Atrax, being Australian, is unlikley to be available unless it's smuggled. Some Australian myglamorphs may eventually become available as leagally exported captive bred, but apparently Atrax and others in it's family will not be among them.

Wade


----------



## Crotalus (Dec 21, 2002)

I have kept Atrax robustus and it was CB in Germany. A friend of mine obtained two Phoneutria, incl.  one fera from a local store (the spiders came along with a fruitshipment) - pictures on my website on the fera and on my Atrax.
I dont see a problem in keeping those potential dangerous species, as long as you know what you doing.


----------



## johns (Dec 21, 2002)

Absolutely  *beautiful *  species, Crotalus, esp. the fera.


----------



## Wade (Dec 21, 2002)

If Atrax is available as captive bred, doubtless it's from smuggled stock, unless it's multi-generational captive bred (back before Australia clamped down on animal exports) OR if it originated from a zoo or museum that had the permits. I doubt it will be available in the US anytime soon (unless it's sold "underground"), as we have a law called the Lacy Act, which means that the US Fish and Wildlife Service enforces the wildlife laws domestically of other nations. Anyone openly selling Australian spiders here could get in big trouble. 

Incedently, it's the Lacy Act more than CITES that made B. smithi hard to get here for many years, as Mexico has simmilar regulations to Australia. The USFWS claimed for years it was impossible to captive breed them, and that it took decades for them to reach maturity, so they siezed many B. smithi's as "smuggled" even though they were  captive bred. Even now, many dealers are still reluctant to sell adult B. smithi's. Of course, smuggling still occurs. The largest punishment ever handed down in a US animal smuggling case was on someone caught smuggling several hundred B. smithi into the US.

I don't imagine it's too difficult to keep these spiders. Atrax shouldn't be any more difficult to keep than a hot scorpion, as I believe non-therophosid myglamorphs lack the climbing ability of tarantulas, so they should be pretty easy to keep contained. The wandering spider is probably a better climber, though and should require a bit more caution. We probably get lots of wandering spiders in banana shipments anyway.

Wade


----------



## Henry Kane (Dec 21, 2002)

> _Originally posted by Crotalus _
> *I have kept Atrax robustus and it was CB in Germany. A friend of mine obtained two Phoneutria, incl.  one fera from a local store (the spiders came along with a fruitshipment) - pictures on my website on the fera and on my Atrax.
> I dont see a problem in keeping those potential dangerous species, as long as you know what you doing. *


Nice collection! You're lucky to have a couple of the most coveted spiders. No Missulena sp. in your collection yet though, huh? Any plans of obtaining one? It would sure round it out nicely. 
Great pics on your site too. 

Atrax


----------



## Crotalus (Dec 21, 2002)

"If Atrax is available as captive bred, doubtless it's from smuggled stock, unless it's multi-generational captive bred (back before Australia clamped down on animal exports) OR if it originated from a zoo or museum that had the permits."

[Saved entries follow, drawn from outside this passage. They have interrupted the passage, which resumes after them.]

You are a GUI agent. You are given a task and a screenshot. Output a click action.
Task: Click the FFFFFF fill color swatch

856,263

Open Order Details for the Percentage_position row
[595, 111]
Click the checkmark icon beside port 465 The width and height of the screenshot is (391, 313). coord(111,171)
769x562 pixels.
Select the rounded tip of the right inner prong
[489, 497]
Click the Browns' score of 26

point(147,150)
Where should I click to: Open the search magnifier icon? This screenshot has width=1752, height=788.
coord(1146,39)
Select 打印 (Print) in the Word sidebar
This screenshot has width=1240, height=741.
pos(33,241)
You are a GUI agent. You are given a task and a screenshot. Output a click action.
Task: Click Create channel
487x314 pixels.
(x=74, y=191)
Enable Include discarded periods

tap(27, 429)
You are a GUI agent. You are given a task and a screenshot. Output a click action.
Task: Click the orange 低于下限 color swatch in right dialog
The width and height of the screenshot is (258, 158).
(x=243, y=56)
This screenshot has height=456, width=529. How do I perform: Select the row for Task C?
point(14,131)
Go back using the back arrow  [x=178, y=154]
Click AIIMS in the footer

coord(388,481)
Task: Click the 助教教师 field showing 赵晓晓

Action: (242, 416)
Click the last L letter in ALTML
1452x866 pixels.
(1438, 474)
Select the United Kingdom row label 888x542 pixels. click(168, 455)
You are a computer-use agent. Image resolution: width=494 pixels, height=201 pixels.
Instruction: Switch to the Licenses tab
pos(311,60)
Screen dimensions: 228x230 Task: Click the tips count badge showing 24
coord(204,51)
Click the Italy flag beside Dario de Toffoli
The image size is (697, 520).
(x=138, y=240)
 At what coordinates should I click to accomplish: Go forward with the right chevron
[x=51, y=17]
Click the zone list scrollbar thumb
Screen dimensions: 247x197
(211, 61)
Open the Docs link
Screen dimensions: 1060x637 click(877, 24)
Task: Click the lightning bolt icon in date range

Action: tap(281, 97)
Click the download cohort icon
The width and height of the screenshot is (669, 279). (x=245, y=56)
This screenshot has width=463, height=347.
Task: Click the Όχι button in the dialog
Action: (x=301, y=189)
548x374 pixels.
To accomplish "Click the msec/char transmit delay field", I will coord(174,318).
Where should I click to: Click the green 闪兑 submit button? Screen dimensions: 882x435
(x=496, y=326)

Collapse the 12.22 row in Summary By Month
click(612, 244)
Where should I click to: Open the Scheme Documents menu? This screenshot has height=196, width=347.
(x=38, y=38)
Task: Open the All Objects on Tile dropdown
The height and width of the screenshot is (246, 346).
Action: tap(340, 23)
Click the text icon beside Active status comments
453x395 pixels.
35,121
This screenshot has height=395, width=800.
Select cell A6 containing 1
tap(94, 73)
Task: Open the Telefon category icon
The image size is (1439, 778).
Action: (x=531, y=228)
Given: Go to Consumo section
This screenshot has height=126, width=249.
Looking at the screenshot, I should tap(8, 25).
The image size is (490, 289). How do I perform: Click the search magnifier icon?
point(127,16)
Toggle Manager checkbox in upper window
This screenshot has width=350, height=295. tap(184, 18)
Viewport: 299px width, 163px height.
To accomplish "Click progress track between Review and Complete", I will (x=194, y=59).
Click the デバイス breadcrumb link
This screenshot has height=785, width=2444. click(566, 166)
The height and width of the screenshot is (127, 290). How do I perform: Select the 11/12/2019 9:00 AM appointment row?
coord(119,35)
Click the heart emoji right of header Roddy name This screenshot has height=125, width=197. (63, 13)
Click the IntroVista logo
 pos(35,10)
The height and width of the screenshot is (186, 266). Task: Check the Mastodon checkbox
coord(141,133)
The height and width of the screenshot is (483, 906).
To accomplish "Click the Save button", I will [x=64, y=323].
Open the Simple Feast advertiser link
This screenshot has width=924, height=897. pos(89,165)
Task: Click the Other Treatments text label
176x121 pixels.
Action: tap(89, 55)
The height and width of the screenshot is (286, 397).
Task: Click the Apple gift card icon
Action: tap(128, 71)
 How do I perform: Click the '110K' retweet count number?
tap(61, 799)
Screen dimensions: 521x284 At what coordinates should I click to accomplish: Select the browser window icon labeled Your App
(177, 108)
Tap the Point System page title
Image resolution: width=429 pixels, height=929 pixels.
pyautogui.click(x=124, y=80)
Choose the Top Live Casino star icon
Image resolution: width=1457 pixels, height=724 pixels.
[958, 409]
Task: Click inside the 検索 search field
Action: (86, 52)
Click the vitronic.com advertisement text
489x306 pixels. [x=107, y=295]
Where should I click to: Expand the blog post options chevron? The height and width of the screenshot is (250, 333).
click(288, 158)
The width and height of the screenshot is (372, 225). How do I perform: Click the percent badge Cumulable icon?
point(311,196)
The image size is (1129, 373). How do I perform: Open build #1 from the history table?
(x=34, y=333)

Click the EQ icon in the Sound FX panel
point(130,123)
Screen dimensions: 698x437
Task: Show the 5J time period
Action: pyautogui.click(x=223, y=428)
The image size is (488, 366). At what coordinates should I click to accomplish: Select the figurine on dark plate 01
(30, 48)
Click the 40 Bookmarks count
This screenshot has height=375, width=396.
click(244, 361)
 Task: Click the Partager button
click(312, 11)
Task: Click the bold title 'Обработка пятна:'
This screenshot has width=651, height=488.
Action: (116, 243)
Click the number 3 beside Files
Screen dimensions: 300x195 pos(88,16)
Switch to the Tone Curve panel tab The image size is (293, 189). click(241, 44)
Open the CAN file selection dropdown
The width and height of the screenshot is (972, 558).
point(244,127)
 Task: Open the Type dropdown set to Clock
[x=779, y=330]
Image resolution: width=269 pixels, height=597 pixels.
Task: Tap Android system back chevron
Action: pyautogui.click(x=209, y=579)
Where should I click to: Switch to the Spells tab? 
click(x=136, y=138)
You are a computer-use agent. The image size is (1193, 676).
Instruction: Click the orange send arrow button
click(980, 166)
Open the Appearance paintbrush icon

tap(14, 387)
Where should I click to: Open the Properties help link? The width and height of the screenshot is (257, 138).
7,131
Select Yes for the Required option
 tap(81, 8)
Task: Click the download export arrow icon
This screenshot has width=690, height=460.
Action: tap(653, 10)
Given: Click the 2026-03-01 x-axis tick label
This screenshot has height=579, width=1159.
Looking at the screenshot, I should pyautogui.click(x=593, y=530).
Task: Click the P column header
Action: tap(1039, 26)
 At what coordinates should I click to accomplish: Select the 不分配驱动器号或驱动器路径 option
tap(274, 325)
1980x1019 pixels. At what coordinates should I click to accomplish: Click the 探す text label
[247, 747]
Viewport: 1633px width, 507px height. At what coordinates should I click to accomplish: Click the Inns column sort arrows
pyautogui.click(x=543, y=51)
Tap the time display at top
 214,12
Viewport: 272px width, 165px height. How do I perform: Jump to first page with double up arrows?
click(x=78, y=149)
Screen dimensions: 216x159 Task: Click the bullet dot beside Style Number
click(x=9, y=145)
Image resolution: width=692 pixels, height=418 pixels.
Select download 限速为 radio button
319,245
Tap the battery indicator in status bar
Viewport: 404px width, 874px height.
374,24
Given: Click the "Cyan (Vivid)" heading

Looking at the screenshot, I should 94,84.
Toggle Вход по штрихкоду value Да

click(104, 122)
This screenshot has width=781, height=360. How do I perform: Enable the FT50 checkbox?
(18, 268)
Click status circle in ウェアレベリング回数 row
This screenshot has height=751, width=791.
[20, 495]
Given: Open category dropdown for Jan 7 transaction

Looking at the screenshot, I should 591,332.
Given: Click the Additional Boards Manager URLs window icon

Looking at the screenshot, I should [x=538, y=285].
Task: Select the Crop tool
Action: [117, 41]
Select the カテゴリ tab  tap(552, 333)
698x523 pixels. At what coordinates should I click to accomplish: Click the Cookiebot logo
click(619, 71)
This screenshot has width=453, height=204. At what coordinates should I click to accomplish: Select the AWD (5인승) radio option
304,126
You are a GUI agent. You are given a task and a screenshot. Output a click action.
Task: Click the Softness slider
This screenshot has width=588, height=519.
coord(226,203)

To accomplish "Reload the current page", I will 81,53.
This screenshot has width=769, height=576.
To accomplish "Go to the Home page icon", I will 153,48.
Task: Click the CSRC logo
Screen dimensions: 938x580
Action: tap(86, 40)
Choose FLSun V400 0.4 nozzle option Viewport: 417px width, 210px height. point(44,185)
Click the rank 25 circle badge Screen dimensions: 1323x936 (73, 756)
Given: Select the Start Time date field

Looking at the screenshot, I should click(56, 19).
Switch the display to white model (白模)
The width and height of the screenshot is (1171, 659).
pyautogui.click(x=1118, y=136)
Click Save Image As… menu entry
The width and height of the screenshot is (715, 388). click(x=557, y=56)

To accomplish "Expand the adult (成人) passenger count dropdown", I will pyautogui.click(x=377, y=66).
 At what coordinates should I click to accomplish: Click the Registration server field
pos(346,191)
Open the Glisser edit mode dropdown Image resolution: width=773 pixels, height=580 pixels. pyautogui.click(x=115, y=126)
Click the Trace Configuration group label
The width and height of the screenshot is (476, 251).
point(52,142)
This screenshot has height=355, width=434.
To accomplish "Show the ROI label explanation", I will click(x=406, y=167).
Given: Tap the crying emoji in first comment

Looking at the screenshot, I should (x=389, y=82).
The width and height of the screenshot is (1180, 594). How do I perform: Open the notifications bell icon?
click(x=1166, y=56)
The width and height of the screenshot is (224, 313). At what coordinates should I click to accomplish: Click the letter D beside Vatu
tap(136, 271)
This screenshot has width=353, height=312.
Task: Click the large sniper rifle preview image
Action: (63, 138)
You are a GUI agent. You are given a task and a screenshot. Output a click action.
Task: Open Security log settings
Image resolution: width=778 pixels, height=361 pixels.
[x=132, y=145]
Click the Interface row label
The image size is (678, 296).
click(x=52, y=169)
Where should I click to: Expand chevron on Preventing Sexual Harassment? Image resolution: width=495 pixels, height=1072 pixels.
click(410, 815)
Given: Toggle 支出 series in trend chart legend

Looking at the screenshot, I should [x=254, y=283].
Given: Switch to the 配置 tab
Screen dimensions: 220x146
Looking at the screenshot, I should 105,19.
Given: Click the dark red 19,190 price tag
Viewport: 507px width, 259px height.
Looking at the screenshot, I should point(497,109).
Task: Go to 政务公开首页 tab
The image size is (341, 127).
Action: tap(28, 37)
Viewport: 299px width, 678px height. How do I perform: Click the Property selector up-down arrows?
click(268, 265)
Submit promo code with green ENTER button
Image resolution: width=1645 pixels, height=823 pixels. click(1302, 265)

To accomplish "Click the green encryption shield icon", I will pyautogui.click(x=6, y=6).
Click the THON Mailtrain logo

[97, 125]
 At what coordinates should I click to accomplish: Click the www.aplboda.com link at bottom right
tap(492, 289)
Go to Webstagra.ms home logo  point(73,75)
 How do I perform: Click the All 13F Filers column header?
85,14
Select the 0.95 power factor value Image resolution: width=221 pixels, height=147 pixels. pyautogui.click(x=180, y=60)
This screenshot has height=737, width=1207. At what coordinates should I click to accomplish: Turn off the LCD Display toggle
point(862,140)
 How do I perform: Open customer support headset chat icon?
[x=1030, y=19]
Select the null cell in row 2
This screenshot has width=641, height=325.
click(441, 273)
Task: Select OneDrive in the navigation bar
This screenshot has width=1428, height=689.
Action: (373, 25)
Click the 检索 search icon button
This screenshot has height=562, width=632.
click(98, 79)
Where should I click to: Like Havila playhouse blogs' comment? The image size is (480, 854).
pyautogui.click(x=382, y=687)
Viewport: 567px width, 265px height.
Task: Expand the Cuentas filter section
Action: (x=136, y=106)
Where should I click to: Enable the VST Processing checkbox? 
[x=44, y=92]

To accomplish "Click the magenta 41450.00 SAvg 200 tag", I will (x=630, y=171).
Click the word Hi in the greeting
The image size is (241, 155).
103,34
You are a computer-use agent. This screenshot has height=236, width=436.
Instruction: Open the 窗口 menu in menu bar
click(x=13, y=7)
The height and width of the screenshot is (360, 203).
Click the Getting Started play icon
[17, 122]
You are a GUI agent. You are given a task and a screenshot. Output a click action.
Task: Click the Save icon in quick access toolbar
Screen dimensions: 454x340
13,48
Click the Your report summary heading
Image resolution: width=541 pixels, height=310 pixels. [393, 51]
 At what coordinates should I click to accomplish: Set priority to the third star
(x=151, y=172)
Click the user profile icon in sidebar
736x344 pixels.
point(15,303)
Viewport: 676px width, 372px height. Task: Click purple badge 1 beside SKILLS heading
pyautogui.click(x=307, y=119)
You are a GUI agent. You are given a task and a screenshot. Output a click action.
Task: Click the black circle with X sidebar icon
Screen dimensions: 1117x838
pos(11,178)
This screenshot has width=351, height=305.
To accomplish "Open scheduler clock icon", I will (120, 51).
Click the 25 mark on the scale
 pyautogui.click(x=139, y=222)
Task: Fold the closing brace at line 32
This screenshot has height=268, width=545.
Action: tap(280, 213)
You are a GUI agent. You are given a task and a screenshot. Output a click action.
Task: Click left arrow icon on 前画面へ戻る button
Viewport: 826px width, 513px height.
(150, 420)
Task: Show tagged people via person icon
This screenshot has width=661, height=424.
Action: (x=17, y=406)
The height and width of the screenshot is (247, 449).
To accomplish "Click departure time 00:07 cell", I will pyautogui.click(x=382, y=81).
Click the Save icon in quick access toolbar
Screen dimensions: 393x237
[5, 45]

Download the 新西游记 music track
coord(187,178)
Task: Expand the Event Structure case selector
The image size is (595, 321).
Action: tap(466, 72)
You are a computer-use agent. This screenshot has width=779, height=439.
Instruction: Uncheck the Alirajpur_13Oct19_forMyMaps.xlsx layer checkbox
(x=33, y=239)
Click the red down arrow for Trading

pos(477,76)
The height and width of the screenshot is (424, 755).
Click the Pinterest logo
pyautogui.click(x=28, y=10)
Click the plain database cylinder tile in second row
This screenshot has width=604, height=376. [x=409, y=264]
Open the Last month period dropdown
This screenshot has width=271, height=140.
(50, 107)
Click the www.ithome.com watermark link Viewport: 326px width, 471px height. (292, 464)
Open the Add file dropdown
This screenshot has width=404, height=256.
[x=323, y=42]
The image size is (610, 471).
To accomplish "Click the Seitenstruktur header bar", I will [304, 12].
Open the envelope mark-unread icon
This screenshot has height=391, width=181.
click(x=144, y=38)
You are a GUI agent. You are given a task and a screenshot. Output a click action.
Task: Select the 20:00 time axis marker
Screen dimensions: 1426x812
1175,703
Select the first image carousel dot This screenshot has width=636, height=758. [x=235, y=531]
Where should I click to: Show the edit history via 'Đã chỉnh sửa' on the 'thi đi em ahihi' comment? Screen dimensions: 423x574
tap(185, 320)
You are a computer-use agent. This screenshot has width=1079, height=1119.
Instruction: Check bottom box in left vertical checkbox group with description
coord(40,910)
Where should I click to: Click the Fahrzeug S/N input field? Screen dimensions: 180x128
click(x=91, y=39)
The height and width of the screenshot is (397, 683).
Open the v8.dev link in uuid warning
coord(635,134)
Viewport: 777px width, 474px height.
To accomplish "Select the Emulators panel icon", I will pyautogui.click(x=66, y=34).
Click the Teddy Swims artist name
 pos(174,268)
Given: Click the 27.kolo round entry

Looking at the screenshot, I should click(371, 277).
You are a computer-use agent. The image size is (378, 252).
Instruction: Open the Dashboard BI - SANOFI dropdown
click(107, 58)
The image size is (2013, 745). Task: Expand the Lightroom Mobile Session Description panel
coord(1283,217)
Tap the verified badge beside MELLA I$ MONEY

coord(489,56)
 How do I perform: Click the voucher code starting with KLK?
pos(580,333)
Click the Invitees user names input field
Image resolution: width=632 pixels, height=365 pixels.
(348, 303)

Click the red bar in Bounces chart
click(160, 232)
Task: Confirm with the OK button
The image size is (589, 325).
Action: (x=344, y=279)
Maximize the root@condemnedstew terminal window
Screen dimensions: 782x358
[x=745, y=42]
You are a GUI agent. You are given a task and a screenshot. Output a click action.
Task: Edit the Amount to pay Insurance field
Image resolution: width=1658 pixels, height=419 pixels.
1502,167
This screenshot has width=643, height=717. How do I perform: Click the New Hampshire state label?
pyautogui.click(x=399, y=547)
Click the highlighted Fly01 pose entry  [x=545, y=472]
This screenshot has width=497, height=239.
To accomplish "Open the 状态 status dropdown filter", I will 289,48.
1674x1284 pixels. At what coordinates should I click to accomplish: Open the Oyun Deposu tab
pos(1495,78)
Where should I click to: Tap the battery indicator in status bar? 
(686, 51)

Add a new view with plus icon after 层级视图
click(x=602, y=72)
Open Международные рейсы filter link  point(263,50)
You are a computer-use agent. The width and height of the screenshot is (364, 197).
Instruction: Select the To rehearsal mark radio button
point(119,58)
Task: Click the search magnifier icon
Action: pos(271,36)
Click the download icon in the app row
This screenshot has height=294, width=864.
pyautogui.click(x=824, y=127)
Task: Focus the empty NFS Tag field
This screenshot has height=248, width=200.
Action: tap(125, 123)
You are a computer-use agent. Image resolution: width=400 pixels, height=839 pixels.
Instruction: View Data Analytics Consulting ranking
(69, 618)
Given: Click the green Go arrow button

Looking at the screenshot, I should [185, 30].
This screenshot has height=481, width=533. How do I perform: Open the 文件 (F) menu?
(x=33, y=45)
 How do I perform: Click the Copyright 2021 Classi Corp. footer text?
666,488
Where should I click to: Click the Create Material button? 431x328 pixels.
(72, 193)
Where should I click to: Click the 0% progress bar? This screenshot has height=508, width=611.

Perhaps, but what the difference between Atrax and other smuggled species for ex blondi and irminia? They too comes (and still do) from smuggled specimens. 


"I doubt it will be available in the US anytime soon (unless it's sold "underground"), as we have a law called the Lacy Act, which means that the US Fish and Wildlife Service enforces the wildlife laws domestically of other nations. Anyone openly selling Australian spiders here could get in big trouble. "

I dont think so either. However, there are more aussie species (reptiles etc) out there openly so i doubt the aussie aothorities will crack down on anyone who keep them.

"Incedently, it's the Lacy Act more than CITES that made B. smithi hard to get here for many years, as Mexico has simmilar regulations to Australia. The USFWS claimed for years it was impossible to captive breed them, and that it took decades for them to reach maturity, so they siezed many B. smithi's as "smuggled" even though they were captive bred. Even now, many dealers are still reluctant to sell adult B. smithi's. Of course, smuggling still occurs. The largest punishment ever handed down in a US animal smuggling case was on someone caught smuggling several hundred B. smithi into the US."

Sure, many countries have those laws. Still there are a frequent imports available from those countries. I do not condone smuggling for profit though. But if someone takes a few spiders with them on holiday, i really dont care.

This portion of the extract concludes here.